私たちは自我が芽生えていない頃から選んでいる。
それは本能的なことから始まり、とても高次なことまで。
でも、それは飽くまでも個人の中にある選択肢においてである。

さて、私の持っている選択肢とあなたの持っている選択肢は同じだろうか。

この「まち」に何も無くても構わないはずなのだけど

「このまちって何にもないよね」
「休みの日に行くところもないし、遊ぶところもない」
「子どもに行かせたい学校がない」
「洋服買いに行くのももユニクロかしまむらしかない」
(ユニクロやしまむらが悪いというわけではないので、そこは悪しからず)

田舎では、よく聞く話題である。

何をするにしても選択肢がないのだ。
テレビや雑誌に出てくるようなお店も商品もこのまちには存在しない。
今は、インターネットがあるので実際はそれなりに何でも手に入るけれど。

だから別にこのまちに何が無くたって構わないじゃない。
いや、そういうことではない気がする。

何かが物足りない。

この「まち」に本当にないものとは

この「まち」に本当にないもの。
それは「選ぶこと」、すなわち選択の余地なのかもしれない。

私たちは、インターネットの発達によって、多くの情報を手に入れられるようになった。
しかし、実際の選択肢はどうだろうか。

得られる情報とその実態との距離は、さほど埋まってはいないのではないか。
もちろん、インターネットを介して手に入れられるものは増えている。
でも、それは自分から選択肢を広げにいっているからであって、そうしなければ選べることというのは、実はそんなに変わっていないのではないか。
本当に手に入れられるもって、実はすごく限られているから。
いくら物質が手に入っても、望む暮らしが手に入るわけではない。

選択肢がないというのは、選択をしなくてもいい「まち」だということ

選ぶことの自由を知って、それを良しとしている人にとってこの「まち」は退屈なものかもしれない。
少ない選択肢しか持たない実生活は、つまらないし不自由だ。
まあ、インターネットの世界にその自由があるからそれでいいという考え方もあるだろうから、その場合はもちろんこの「まち」でも不足を感じないのかもしれない。

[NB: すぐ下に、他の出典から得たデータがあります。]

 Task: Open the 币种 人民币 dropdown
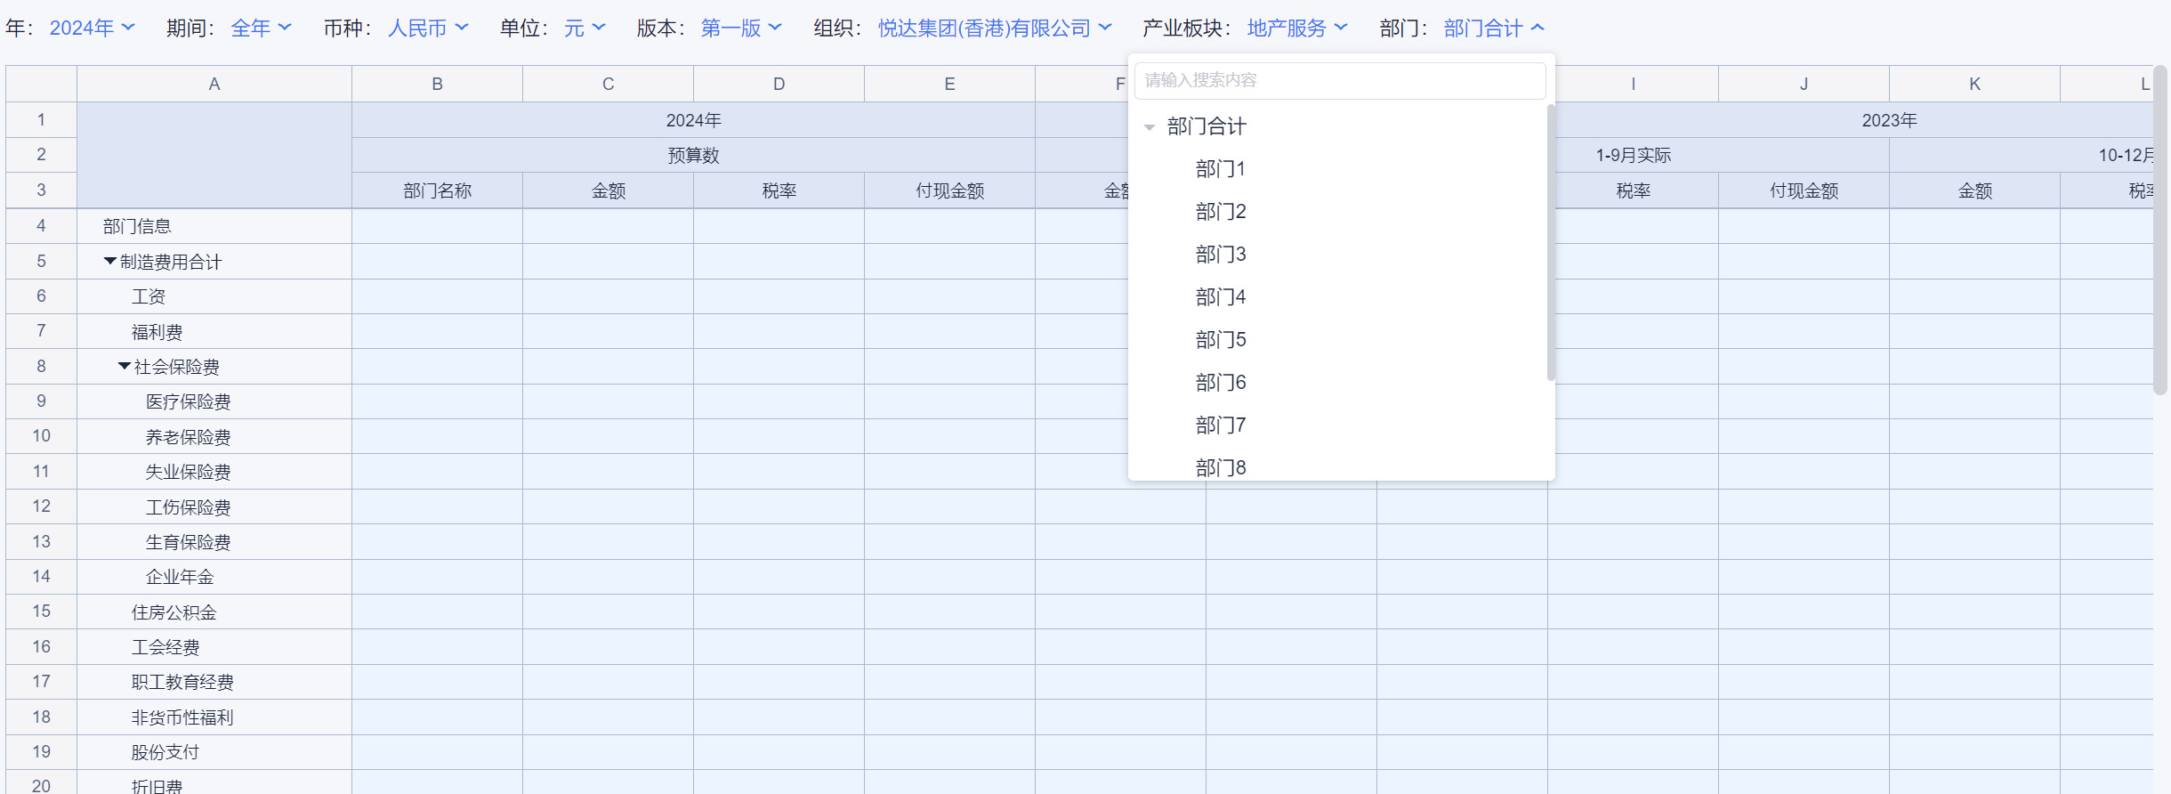click(x=428, y=28)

しかし、選ぶことの自由を知っていても、選ぶということに価値を見出していない人たちもいるのかもしれない。
そういう人にとっては、もしかしてこの「まち」は楽なのかもしれない。
究極に選択肢が減らされた「まち」。
選択肢がこの「まち」の外にあることを知っていても、あえてそれを望まない。

選択することにはエネルギーがいる。
情報を集めて吟味して、数ある選択肢の中から一つを選ぶ。
慣れていなければ面倒で煩雑だ。

選ぶ自由のないこの「まち」で生活するということ

そう、何もないこの「まち」では選択するトレーニングを積む機会がないので、いつまで経っても「選ぶこと」に慣れることがない。

これを不自由だと捉えるのか、楽だと捉えるのか。

確かに、人それぞれに持てる選択肢の幅は違うのかもしれない。

でも、「選ぶこと」に直面する機会に、端から出会えないというのは残念なことだ。

この「まち」に無いものはいくらでもある。
それは個人で変えられるようなことではないので仕方がない。

でも、「選ぶこと」ができないことに甘んじないこと、今目の前にあること以外の選択肢がないのか考えてみること、これくらいはこの「まち」でも許されるのではないだろうか。

そして、この「まち」で誰も見つけていない選択肢を見つけようと足掻いてみること、これももしかしたらありなのではないか。

「選べない不自由」と「選ばない楽」という共存

この「まち」には、「選べない不自由」と「選ばない楽」がある。
そもそもこのどちらを選ぶかも、本来ならば自由なはずだ。
しかし、環境によって「選ばない楽」しか知らないまま生活していくこともあり得る。
生まれて育つ場所、そして何らかの要因でたどり着いた生活の場で、これが左右されてしまうという事実が何だか悲しい。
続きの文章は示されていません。